Text segment →
========================================================================

With regard to the new PD...he's been really great for the program -- well published, a great role model and team builder and he has really built the program up to include new research faculty. He's also successfully improved the curriculum and, along with the assistant-PD, has improved the peds experience for the program.
I've rotated now twice in the LGH FH dept. and I would agree that this a really great program --
1. Well-rounded (many deliveries, peds is busy, IM is busy w/ a wide variety, FM service is VERY busy, and outpatient is excellent).
2. Great residents (attracts good candidates, at the end of the first year, all are very proficient and have an impressive body of clinical experience).
3. Unopposed in the best sense of the word (FM residents are well-respected by staff and attgs, the most well respected of any programs in IM, OB/GYN, etc that I've seen as a student) AND academic (two hrs a day of PRACTICAL lecture/case review plus attg rounds that are teaching-heavy. Teaching from IM is excellent, compares to academic IM programs, teaching in outpatient is preceptoring and effective).
4. BUSY (in a good way: Q4 for 9 months of 1st year, 5 or so of those months are intense, the others are maybe not as intense call night wise. The FCM faculty and residents account for about 160,000 patient encounters/year and its gotten even busier now that the other hospital in Lancaster has shut its doors to medicaid) but 2nd and 3rd year are much better (Q8-10 for a few months). I'm convinced that the reason this program is so successful is that there is a huge volume first year (with time for teaching and learning about patients) that creates a foundation to build on for two whole years. This is in contrast to IM programs that are spread evenly for three years -- there you'd get good by the end of three years but with little opportunity for polish and refinement.

========================================================================

Information shown →
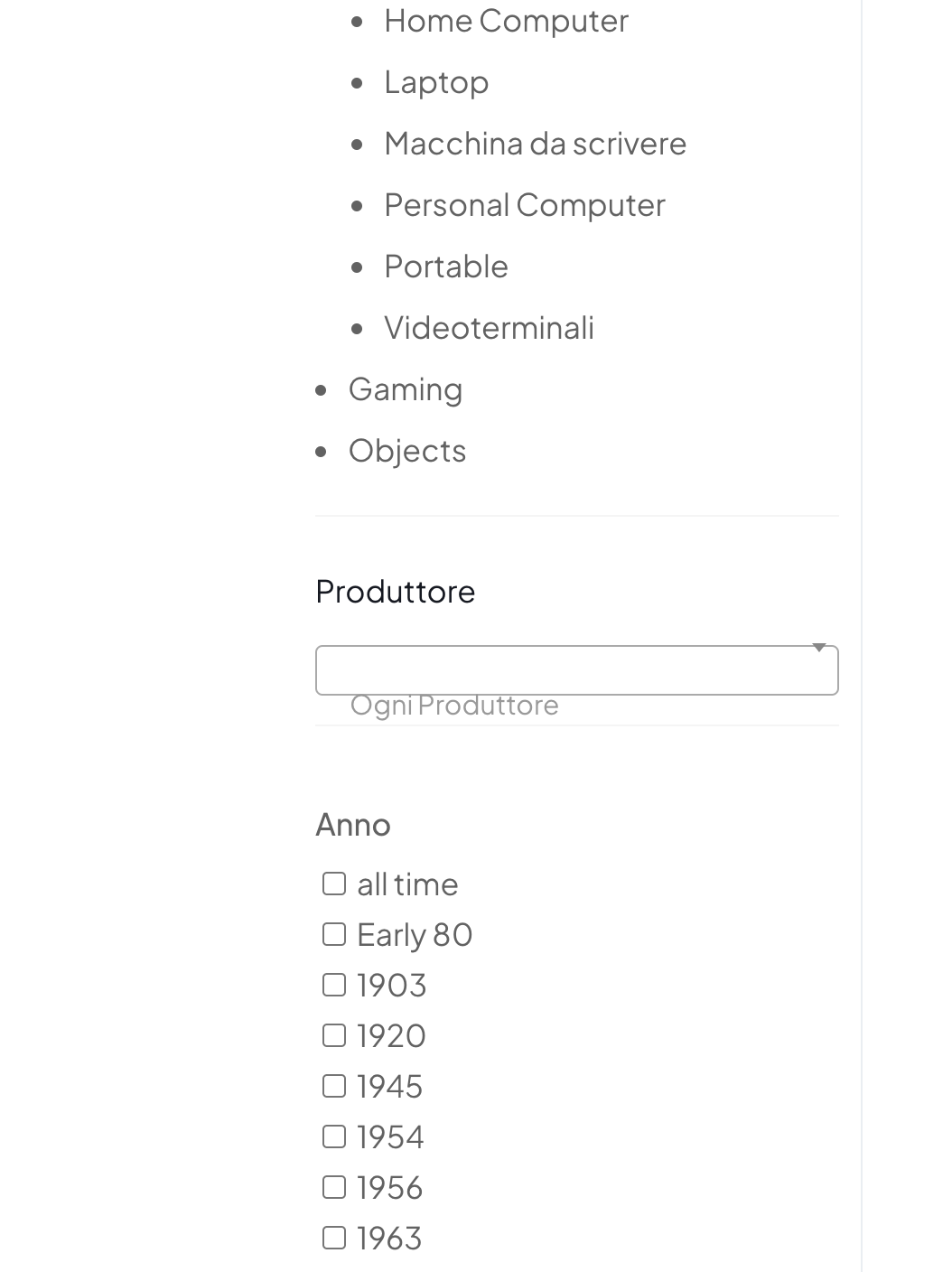
Task: Open the Home Computer category link
Action: pos(506,21)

========================================================================

Problem requirements →
Continue the residency post about the Lancaster family medicine program, starting after its last sentence. The data comes from a different source and has nothing to do with the residency post.

Answer section →
5. OB: Many deliveries, C/S assist possible, a good mix of low risk and high risk deliveries. Prenatal care is also busy. GYN training is good for outpatient. Certainly enough opportunity to "specialize" during residency in Women's Health or perinatal issues.
6. Medical student teaching is abundant and 2nd years are expected to run services/call and teach 1st years.
7. Faculty are excellent, always focused on teaching the residents.
In all, the program has been churning out family docs for years and the hospital is pretty much build around the philosophy of FM. LGH is a very good hospital -- top 50 in five or six specialties in US News (for what that's worth) and its growing.
I could comment further, but I have to stop. I would highly recommend checking the program out for an interview.